──────── DOCUMENT EXCERPT ────────

“A grand opportunity,” Allen County Commissioner Tom Williams called a plan to bring a G&W Grocery and apartments to the site of the old Allen County Hospital.
“It would be great for the community,” Williams said at Tuesday’s commission meeting.
While vocally supportive, commissioners — including Jerry Daniels and Jim Talkington — did not commit themselves to any binding agreement on the project, in part because they have given a group headed by Arlyn Briggs, Kincaid farmer, until June 1 to submit detailed plans for converting the structure to a care facility.
A part of that is for Briggs to purchase the old hospital for $157,000, which County Counselor Alan Weber said was its appraised value.
Briggs told the Register Tuesday afternoon he anticipated having a firm plan in place for commissioners’ review by June 1.
“We’re going forward and will have an architect walk through the hospital Monday,” he said, with other components of his project in concluding stages. “We’re working our butts off” to get it all done.
In addition to handing commissioners a letter of intent from G&W — reported in Tuesday’s Register — David Toland, in his economic development role, said another housing developer was due to visit Allen County later this week to scope out development on another site.
Also pointed out, in regard to development on the old hospital site, was new construction would qualify for property tax rebates through Iola’s Community Revitalization Program. The advantage is 95 percent of taxes, once paid, are rebated for six years and then payments return to 100 percent in 20 percent increments over the next four years.
Commissioners have determined that hazardous materials, such as asbestos, are not of consequence in demolition of the old hospital. They expect to seek bids for its razing, if a deal with Briggs and his group doesn’t materialize.
Weber has said demolition may be expensive, given the building’s structure and complexity, but did not venture a guess.

──────── DATA FOR ANALYSIS ────────

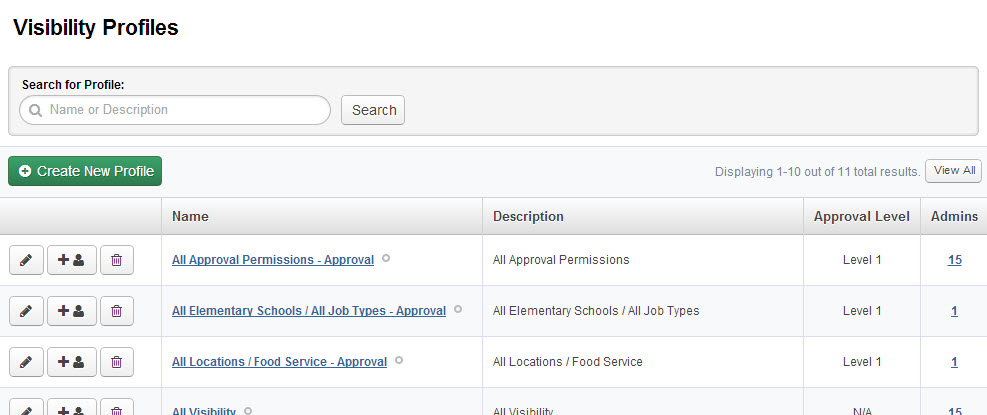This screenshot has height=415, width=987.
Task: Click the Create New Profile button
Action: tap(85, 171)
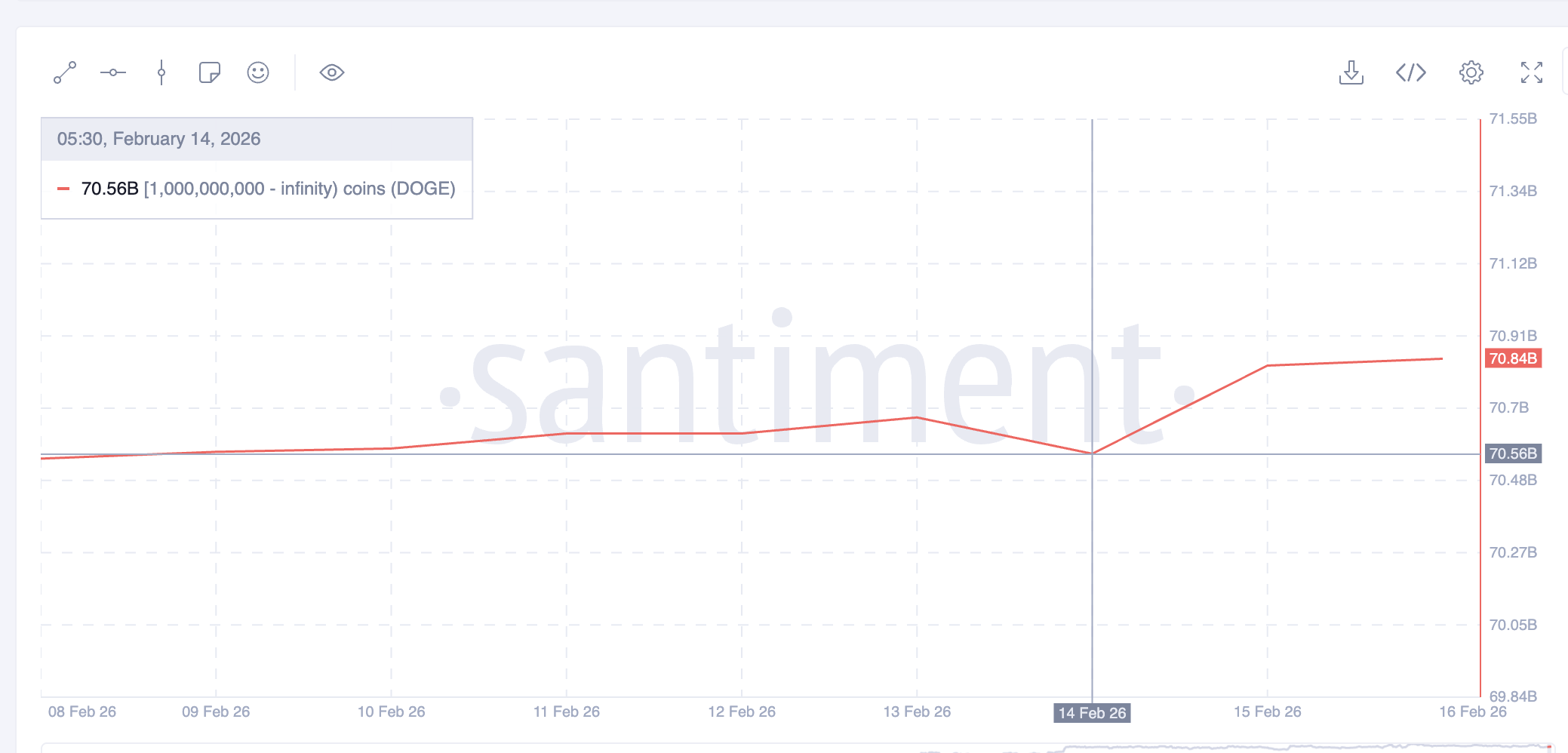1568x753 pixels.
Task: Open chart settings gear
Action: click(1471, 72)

────────
──────── DATA FOR ANALYSIS ────────

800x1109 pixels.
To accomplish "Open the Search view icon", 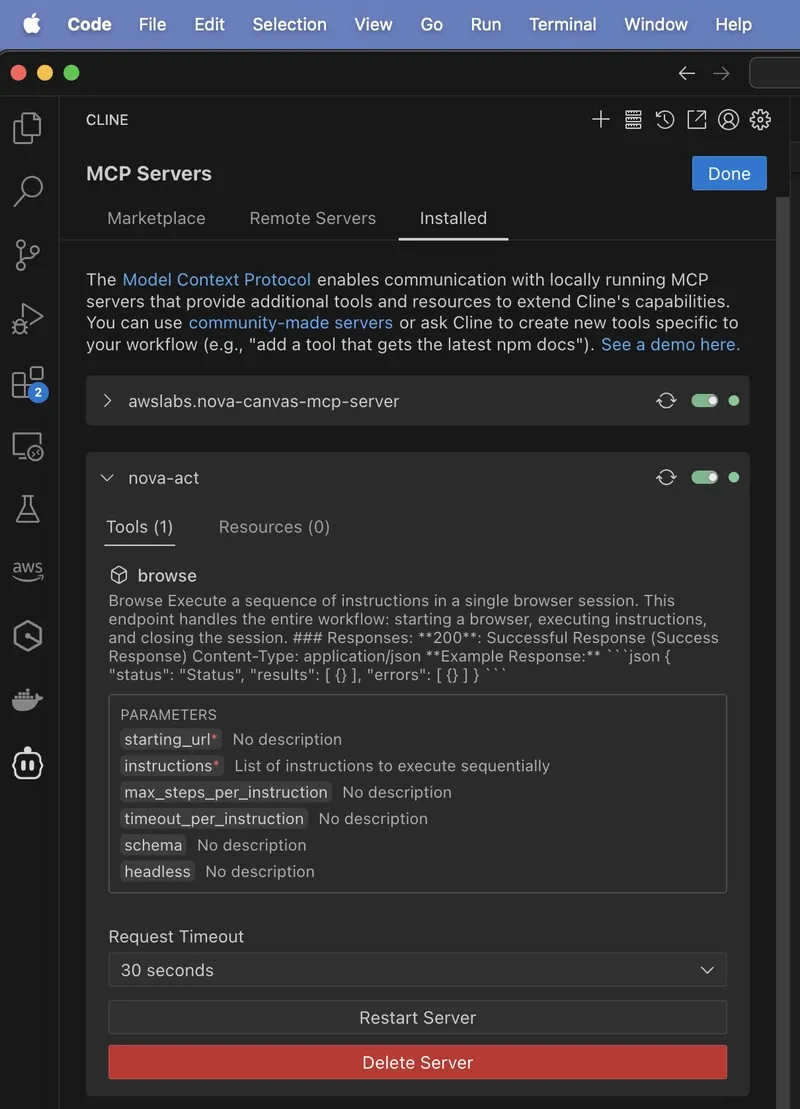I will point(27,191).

────────

__TASK__: Can you output the part of the article above about the old Allen County Hospital site from "While vocally supportive, commissioners" to "it all done.", copied word for word?

__EXERCISE RESPONSE__:
While vocally supportive, commissioners — including Jerry Daniels and Jim Talkington — did not commit themselves to any binding agreement on the project, in part because they have given a group headed by Arlyn Briggs, Kincaid farmer, until June 1 to submit detailed plans for converting the structure to a care facility.
A part of that is for Briggs to purchase the old hospital for $157,000, which County Counselor Alan Weber said was its appraised value.
Briggs told the Register Tuesday afternoon he anticipated having a firm plan in place for commissioners’ review by June 1.
“We’re going forward and will have an architect walk through the hospital Monday,” he said, with other components of his project in concluding stages. “We’re working our butts off” to get it all done.